> Material provided:
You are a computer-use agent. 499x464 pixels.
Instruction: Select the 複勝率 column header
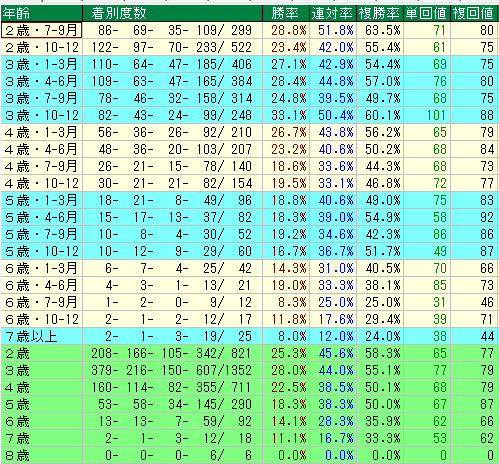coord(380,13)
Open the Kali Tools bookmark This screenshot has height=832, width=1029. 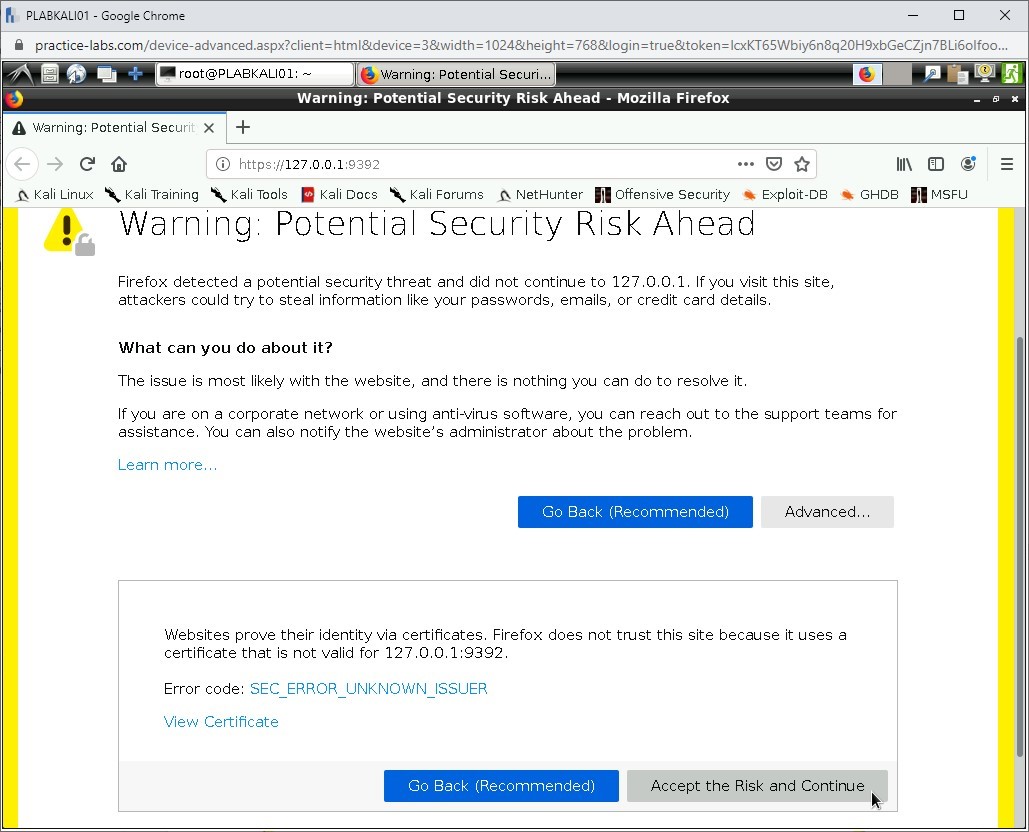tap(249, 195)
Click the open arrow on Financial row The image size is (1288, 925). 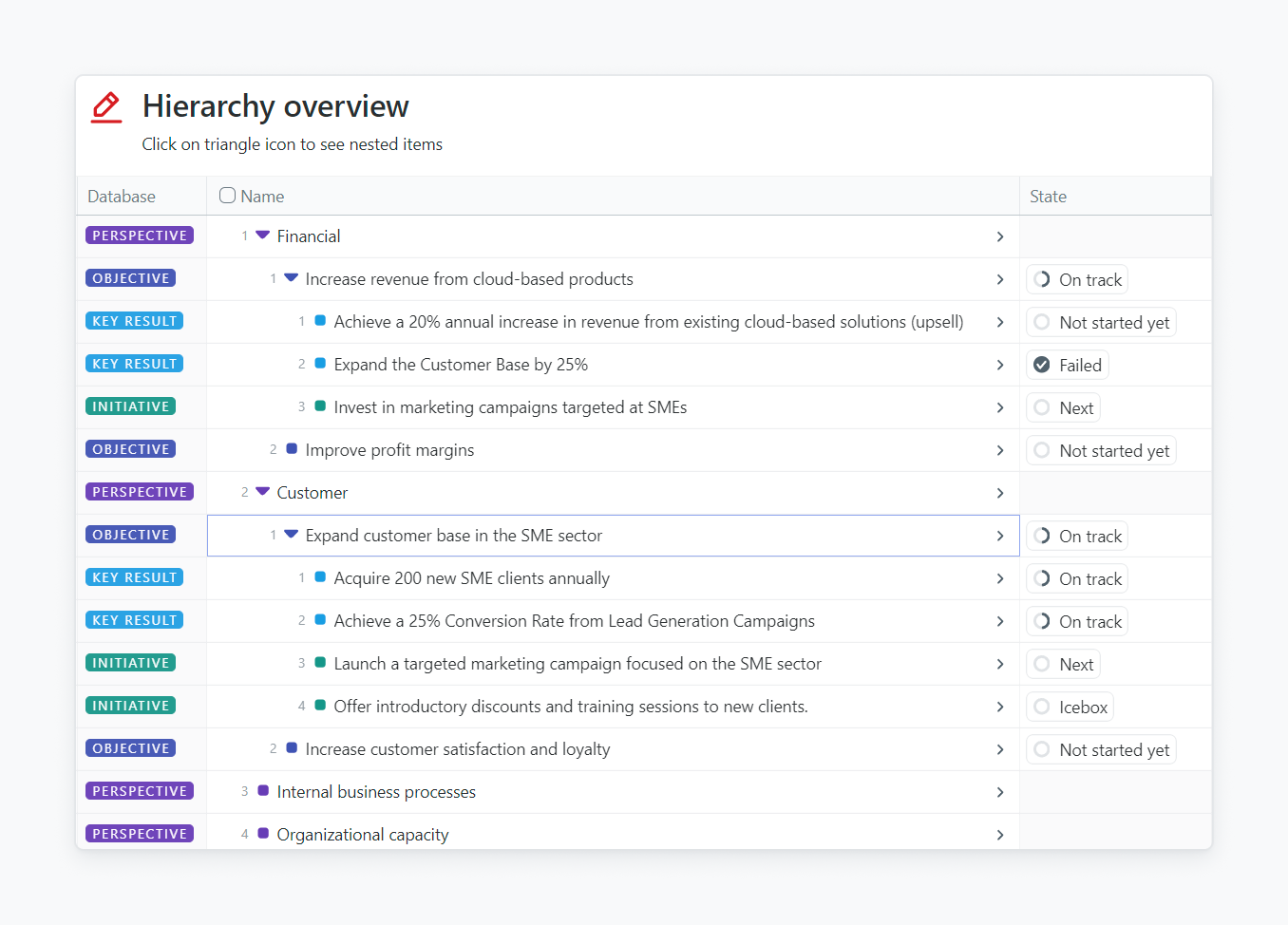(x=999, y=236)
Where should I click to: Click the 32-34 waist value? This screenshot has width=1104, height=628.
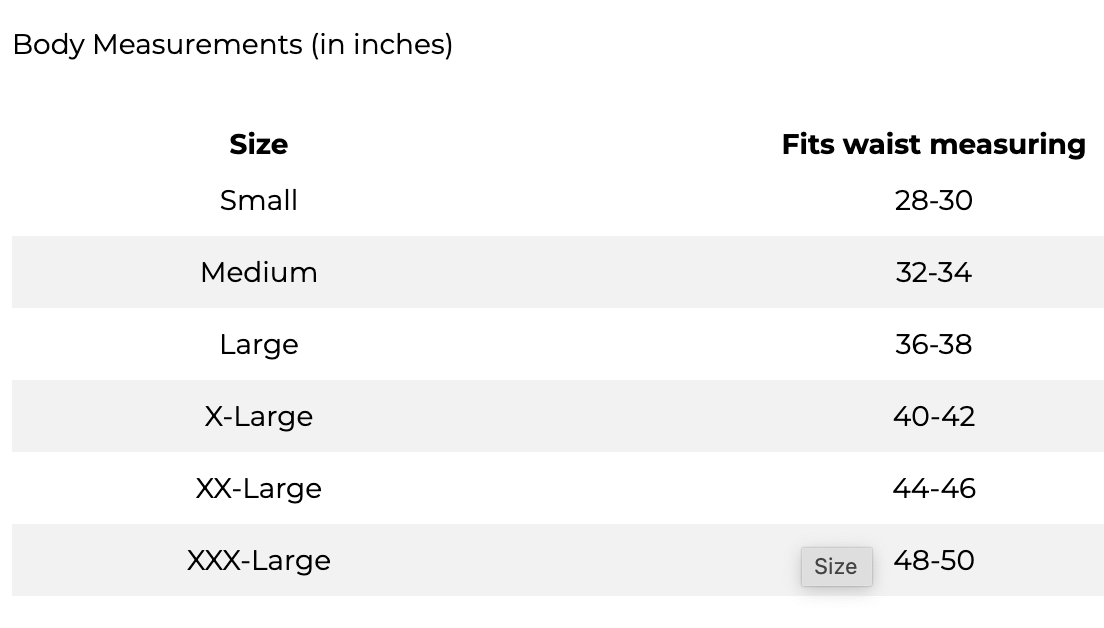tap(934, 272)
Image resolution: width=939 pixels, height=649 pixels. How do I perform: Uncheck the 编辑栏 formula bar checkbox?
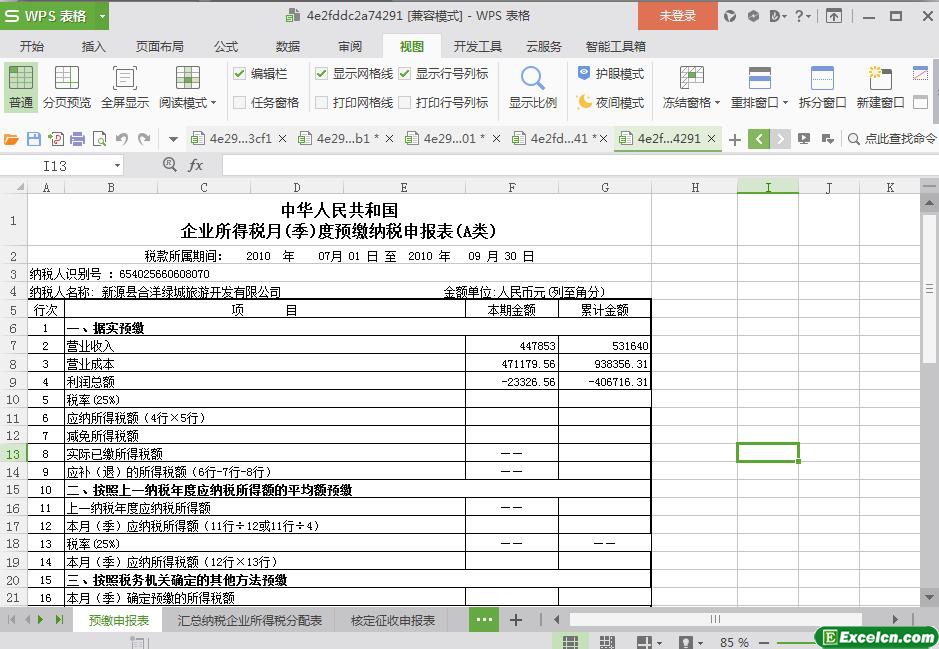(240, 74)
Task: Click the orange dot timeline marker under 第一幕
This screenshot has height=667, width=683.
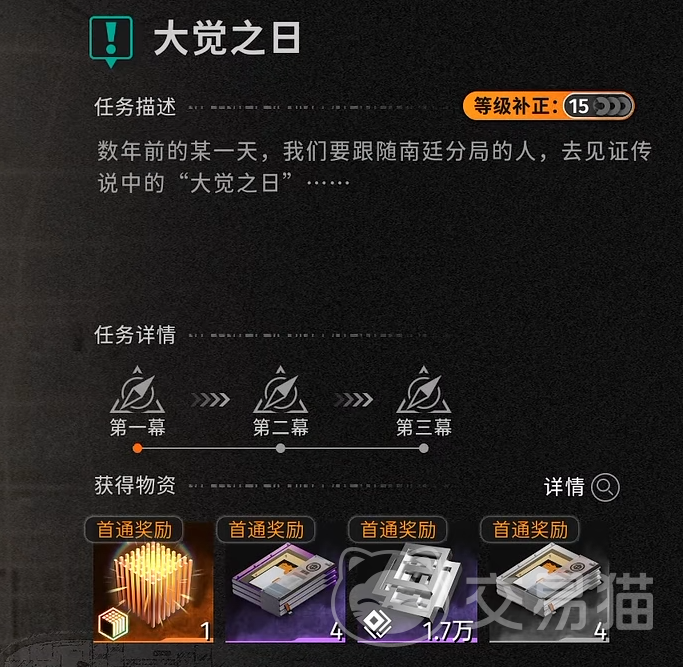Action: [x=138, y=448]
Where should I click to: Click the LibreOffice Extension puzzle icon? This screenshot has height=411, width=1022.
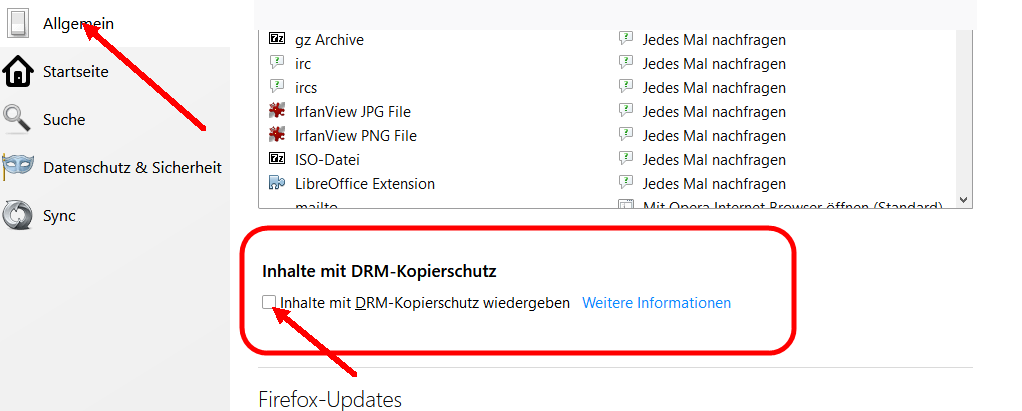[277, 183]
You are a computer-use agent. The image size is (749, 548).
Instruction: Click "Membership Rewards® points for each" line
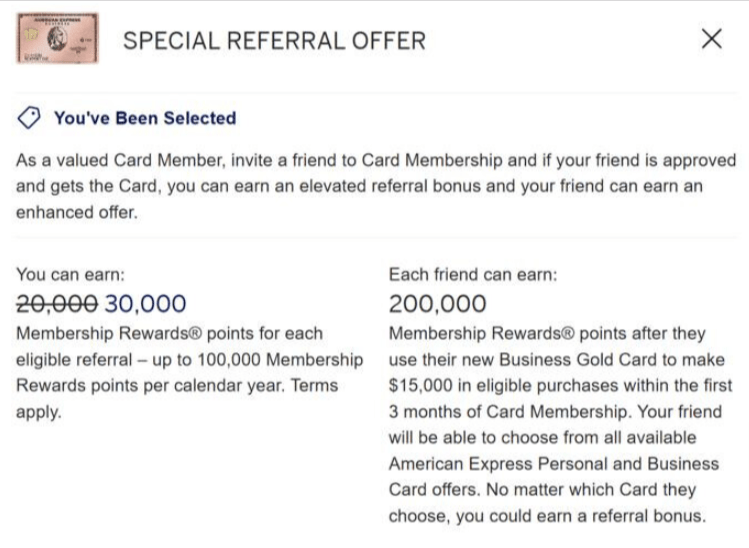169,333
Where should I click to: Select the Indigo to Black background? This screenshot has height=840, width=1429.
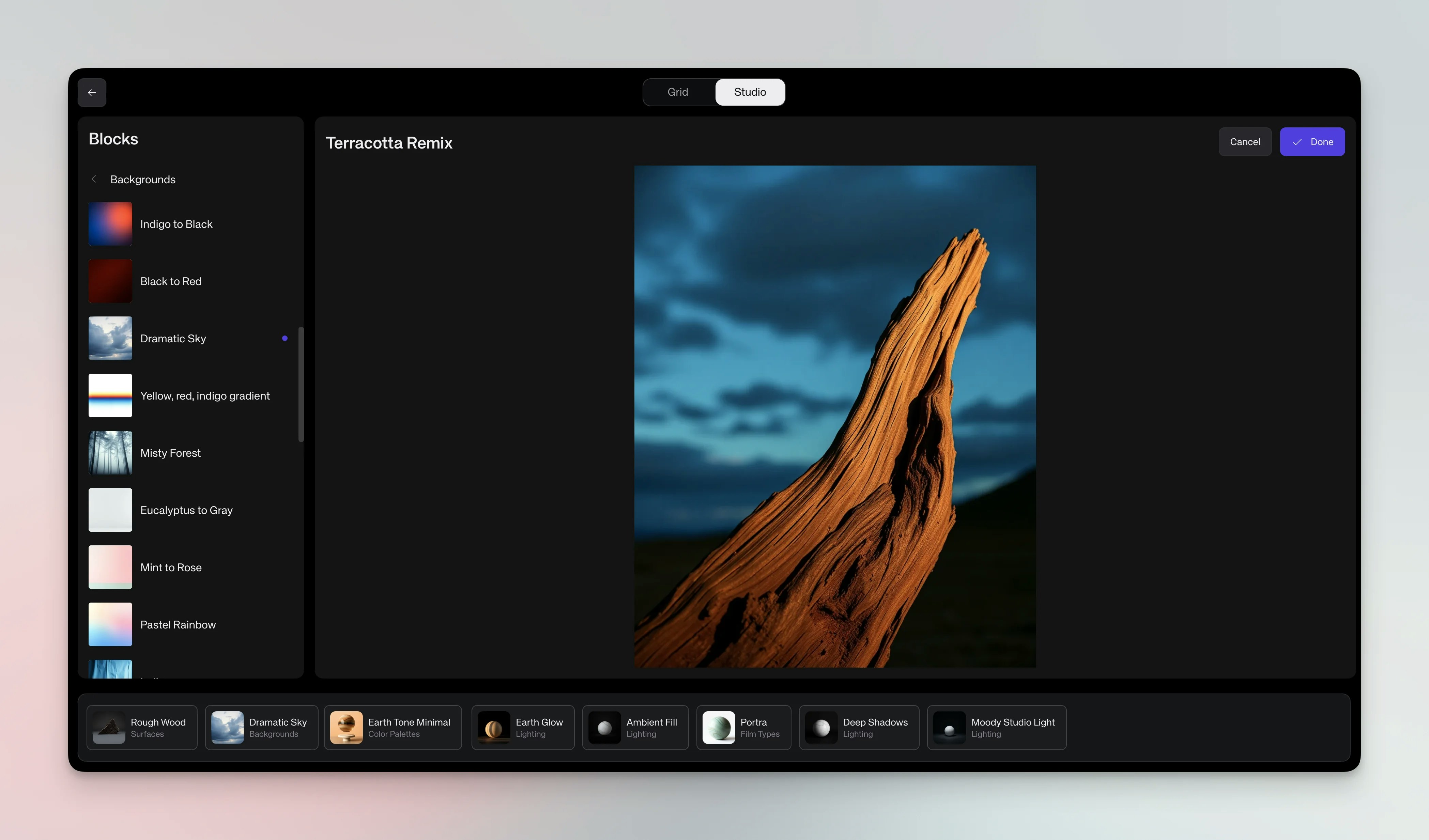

> What you will do: Retype the data word for word, starting at the line that contains "Task: Click the" and continuing through the end of the data. Leave the pictures out.

> Complete answer:
Task: Click the orange dot timeline marker under 第一幕
This screenshot has height=667, width=683.
Action: [x=138, y=448]
Where should I click to: Click the LibreOffice Extension puzzle icon? This screenshot has height=411, width=1022.
[277, 183]
You are a computer-use agent. The image size is (749, 548).
Instruction: Click "Membership Rewards® points for each" line
169,333
Where should I click to: Select the Indigo to Black background? This screenshot has height=840, width=1429.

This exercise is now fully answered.